Mahayana (sanscrit) : littér. grand véhicule. Une des deux grandes branches du bouddhisme – avec le theravada, ou bouddhisme ancien – qui s’est développée en Inde à partir du premier siècle avant J.-C. Le mahayana comprend toutes les écoles tardives du bouddhisme qui se sont répandues par la suite en Chine, au Japon et au Tibet. Alors que le theravada met l’accent principalement sur la vie monastique et la libération individuelle, l’adepte du mahayana aspire à l’illumination pour œuvrer à la libération de tous les êtres. Cette attitude est incarnée par le bodhisattva, dont la vertu principale est la compassion.

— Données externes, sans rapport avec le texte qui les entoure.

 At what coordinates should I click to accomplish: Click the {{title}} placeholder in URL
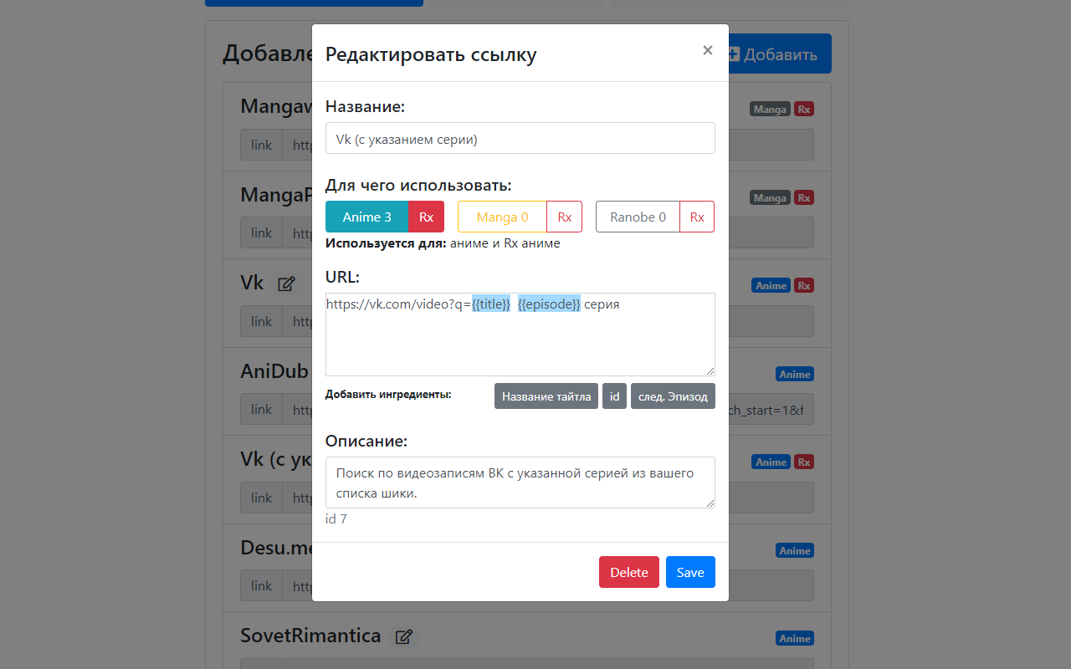click(491, 304)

Dharma (sanscrit ; pali : Dhamma) : la doctrine du Bouddha, un des Trois Joyaux, avec le Bouddha et la Sangha. Dans un sens plus général, tout enseignement ou chemin spirituel. 

Jhana (pali ; sanscrit : dhyana) : absorption méditative. Les jhanas sont des états de profonde méditation produits par la concentration. Les enseignements du Bouddha citent huit jhanas – quatre jhanas de la sphère matérielle subtile et quatre jhanas de la sphère immatérielle. Si Ayya Khema insistait beaucoup sur l’importance de la pratique des jhanas, curieusement, ils sont rarement enseignés dans les milieux bouddhistes occidentaux, et même souvent déconseillés.